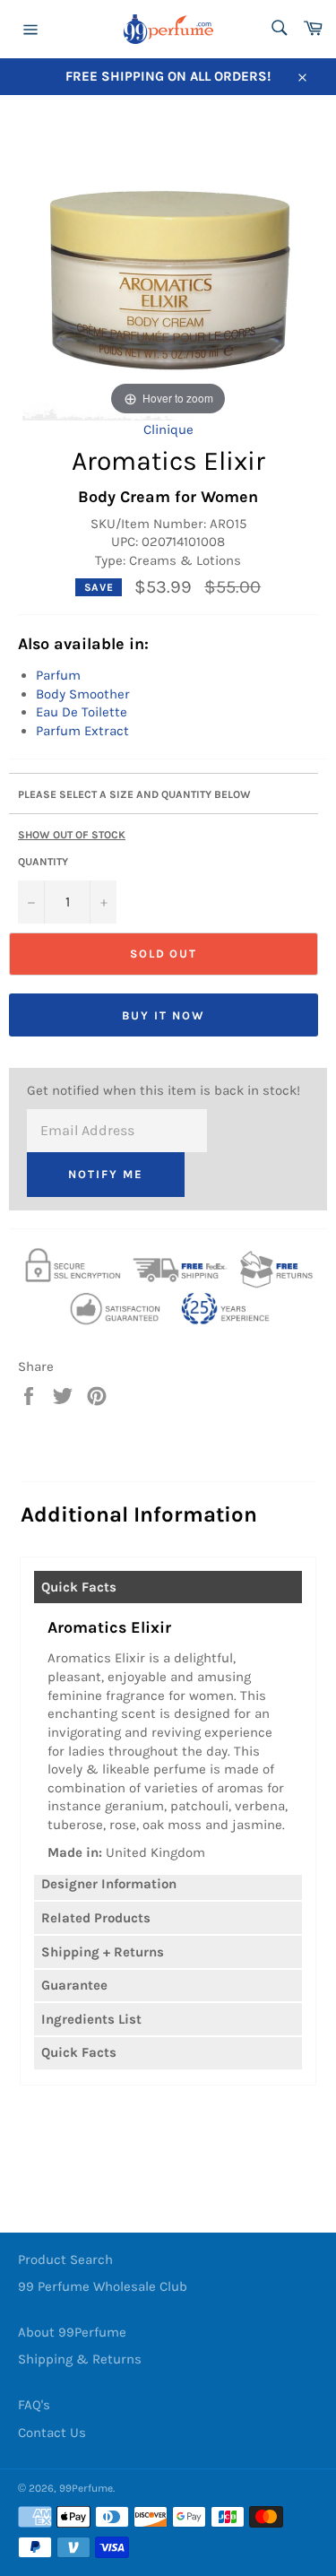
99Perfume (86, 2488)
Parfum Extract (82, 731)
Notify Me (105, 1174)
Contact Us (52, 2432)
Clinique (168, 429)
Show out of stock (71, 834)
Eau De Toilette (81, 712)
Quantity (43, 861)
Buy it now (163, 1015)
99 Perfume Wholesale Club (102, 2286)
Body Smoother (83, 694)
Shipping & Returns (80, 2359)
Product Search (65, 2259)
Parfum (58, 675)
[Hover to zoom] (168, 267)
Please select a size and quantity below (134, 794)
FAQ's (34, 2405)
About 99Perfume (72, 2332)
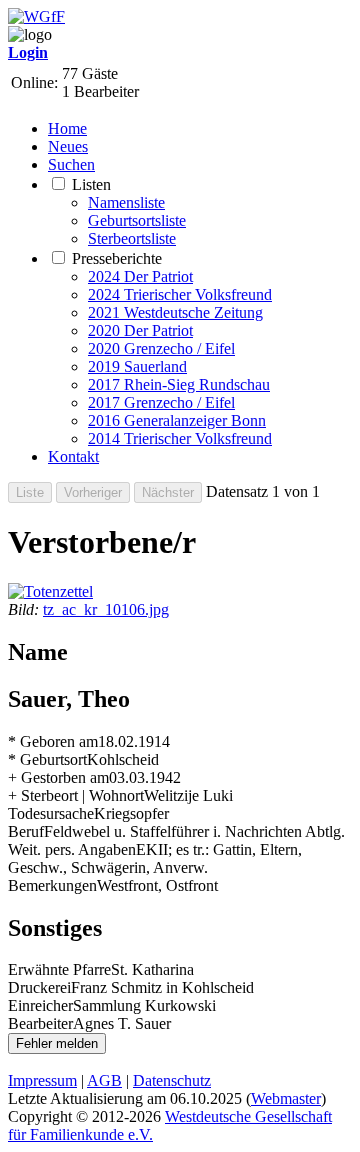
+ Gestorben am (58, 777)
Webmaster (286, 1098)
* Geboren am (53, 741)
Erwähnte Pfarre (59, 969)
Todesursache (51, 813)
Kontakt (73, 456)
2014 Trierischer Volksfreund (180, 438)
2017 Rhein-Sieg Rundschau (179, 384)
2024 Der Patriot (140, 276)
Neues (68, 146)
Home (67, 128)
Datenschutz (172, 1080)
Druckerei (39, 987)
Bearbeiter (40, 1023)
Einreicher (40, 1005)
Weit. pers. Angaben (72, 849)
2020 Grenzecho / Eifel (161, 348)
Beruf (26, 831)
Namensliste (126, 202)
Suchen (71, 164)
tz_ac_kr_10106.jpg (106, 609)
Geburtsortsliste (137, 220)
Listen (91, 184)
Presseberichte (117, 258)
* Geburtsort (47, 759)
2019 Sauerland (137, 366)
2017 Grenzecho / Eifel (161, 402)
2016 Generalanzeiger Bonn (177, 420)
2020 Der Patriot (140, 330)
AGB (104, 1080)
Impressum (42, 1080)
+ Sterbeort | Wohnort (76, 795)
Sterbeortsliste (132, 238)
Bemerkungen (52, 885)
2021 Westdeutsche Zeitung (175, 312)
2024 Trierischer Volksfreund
######
Exercise> What is needed is a verbatim copy of every line in the records above from the one containing "am (53, 741)" down to the one containing "Bearbeiter (40, 1023)", both included, and nothing more.

Response below>
* Geboren am (53, 741)
Erwähnte Pfarre (59, 969)
Todesursache (51, 813)
Kontakt (73, 456)
2014 Trierischer Volksfreund (180, 438)
2017 Rhein-Sieg Rundschau (179, 384)
2024 Der Patriot (140, 276)
Neues (68, 146)
Home (67, 128)
Datenschutz (172, 1080)
Druckerei (39, 987)
Bearbeiter (40, 1023)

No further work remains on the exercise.